Putting aside current policy, there are operational complications that cause me the most concern. Having three separate units each with the ability to independently make compliance and audit determinations introduces the risk of confusion and delay, which will arise as ownership is hashed out among them. I suspect that such re-articulation of ownership will occur with many subsequent audits. Resource and scheduling conflicts likely result too as units (that have not regularly conducted sanctioned audits) are now expected to support audits. All of these will delay compliance efforts.

With ownership up for grabs, multiple units may see an audit as ‘theirs,’ which leads to contention, and delay again, as that gets worked out. And given a negative budget climate, I could see one unit attempting to transfer ownership of an audit to another unit in order to avoid the time commitment and cost required to conduct the audit. This observation is meant only as a general note and not as a comment on any particular UNM unit – it’s natural, when responsibility is not clearly assigned and there is a time or cost downside, for anyone to sidestep or transfer that ownership.

To avoid this potential for contention, miscommunication, and delay, perhaps the Standard language should limit the auditing department to one neutral entity: Internal Audit.

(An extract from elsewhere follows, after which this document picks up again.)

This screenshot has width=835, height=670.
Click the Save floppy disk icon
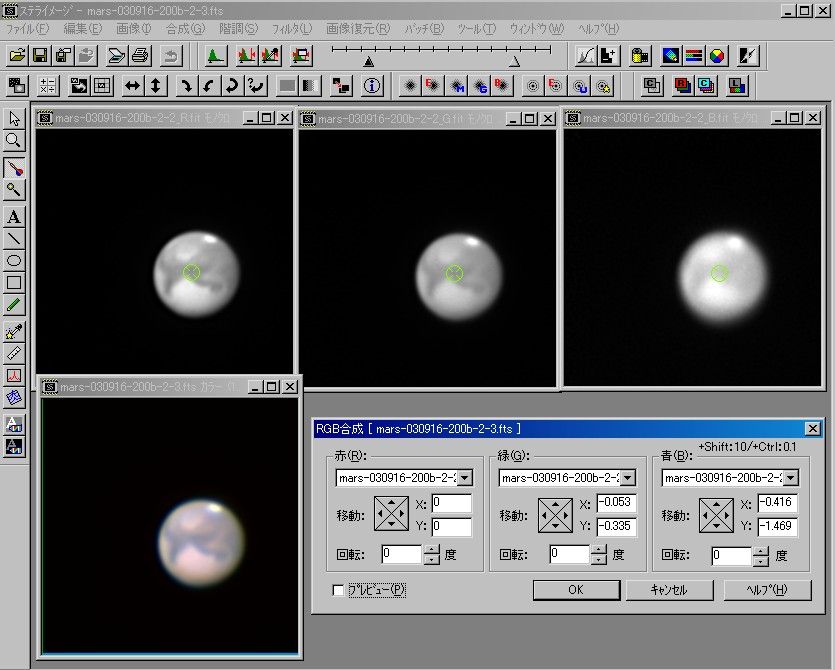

Internal Audit is the most independent, experienced, and resourced department UNM has for auditing, so it would make sense for them to serve as the clearinghouse for audit intake, fact-finding, and determination. As discussed at IT-Agents this week, our larger goal is to reduce operational inefficiencies and minimize communication issues – resolving the number of potential auditing bodies from three to one would align with this, and ultimately minimize risk for everyone.